Approach #2: Using pass by reference in C++

方法#2：在 C++ 中使用按引用传递

All the above steps are same, only changes involved are in following ways,

上面所有步骤都是一样的，只是涉及到的变化有以下几种，

1. Change the parameter type in rf() declaration from int*to int&. Like void rf(int n, int* invocations)to void rf(int n, int& invocations)

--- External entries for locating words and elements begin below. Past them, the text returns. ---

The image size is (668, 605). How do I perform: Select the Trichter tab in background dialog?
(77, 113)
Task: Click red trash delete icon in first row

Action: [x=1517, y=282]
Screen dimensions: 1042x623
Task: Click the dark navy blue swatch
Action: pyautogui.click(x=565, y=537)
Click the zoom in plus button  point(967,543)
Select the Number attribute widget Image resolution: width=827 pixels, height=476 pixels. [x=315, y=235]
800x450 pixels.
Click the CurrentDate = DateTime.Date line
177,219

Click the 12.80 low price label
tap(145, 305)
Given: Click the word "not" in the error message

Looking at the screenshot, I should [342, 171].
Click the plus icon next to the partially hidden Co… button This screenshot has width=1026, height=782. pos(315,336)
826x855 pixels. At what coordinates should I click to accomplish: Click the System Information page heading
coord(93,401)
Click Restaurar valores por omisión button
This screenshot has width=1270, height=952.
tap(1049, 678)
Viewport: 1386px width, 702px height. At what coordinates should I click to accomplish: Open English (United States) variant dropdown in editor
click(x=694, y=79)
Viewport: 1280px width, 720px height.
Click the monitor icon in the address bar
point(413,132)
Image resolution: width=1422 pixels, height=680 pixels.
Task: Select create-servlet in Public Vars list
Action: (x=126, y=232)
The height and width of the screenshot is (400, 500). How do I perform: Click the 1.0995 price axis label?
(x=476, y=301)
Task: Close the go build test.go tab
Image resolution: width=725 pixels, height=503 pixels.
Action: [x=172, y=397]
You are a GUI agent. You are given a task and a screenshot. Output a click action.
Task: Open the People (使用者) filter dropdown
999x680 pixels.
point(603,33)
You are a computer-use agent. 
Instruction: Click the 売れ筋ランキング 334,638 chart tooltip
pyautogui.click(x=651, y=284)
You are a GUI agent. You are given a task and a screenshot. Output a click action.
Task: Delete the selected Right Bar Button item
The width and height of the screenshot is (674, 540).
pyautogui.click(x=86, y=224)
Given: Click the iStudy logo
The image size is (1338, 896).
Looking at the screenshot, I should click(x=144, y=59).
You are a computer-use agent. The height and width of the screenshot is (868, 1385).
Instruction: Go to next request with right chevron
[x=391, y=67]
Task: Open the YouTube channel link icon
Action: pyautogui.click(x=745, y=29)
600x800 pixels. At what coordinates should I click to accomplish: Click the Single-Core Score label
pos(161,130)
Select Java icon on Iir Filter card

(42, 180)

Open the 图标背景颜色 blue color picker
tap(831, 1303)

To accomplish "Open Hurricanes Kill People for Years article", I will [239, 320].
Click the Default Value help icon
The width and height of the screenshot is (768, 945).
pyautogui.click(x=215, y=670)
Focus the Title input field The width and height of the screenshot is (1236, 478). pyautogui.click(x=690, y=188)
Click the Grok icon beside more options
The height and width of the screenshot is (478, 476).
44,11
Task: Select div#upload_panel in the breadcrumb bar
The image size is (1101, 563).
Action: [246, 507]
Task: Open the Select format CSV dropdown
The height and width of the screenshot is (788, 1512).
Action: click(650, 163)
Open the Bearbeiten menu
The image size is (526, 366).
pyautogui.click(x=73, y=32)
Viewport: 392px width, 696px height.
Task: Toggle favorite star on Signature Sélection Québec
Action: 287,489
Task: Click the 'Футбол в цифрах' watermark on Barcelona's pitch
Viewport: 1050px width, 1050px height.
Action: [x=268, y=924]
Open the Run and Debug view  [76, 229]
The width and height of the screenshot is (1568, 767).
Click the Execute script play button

2. Change the rf() call statement, pass the variable value, not its address.(remove simply the &), like rf(n, &invocations);to rf(n, invocations);

3. Change the incrementation statement of invocationsvariable from (*invocations)++;to simply invocations++inside rf() body.

1. 将 rf() 声明中的参数类型从int*更改为int&。像 void rf(int n, int* invocations)到void rf(int n, int& invocations)

2. 更改 rf() 调用语句，传递变量值，而不是其地址。（简单地和删除），如rf(n, &invocations);以rf(n, invocations);

3. 将调用变量的增量语句从rf() 主体内部更改(*invocations)++;为简单invocations++。

That's all. Both the solutions will produce same effect. Both of them works in my case. Tell me if the solution is unclear at any step or if it fails to work in your case.

就这样。两种解决方案都会产生相同的效果。它们都适用于我的情况。告诉我解决方案是否在任何步骤不清楚，或者它是否在您的情况下不起作用。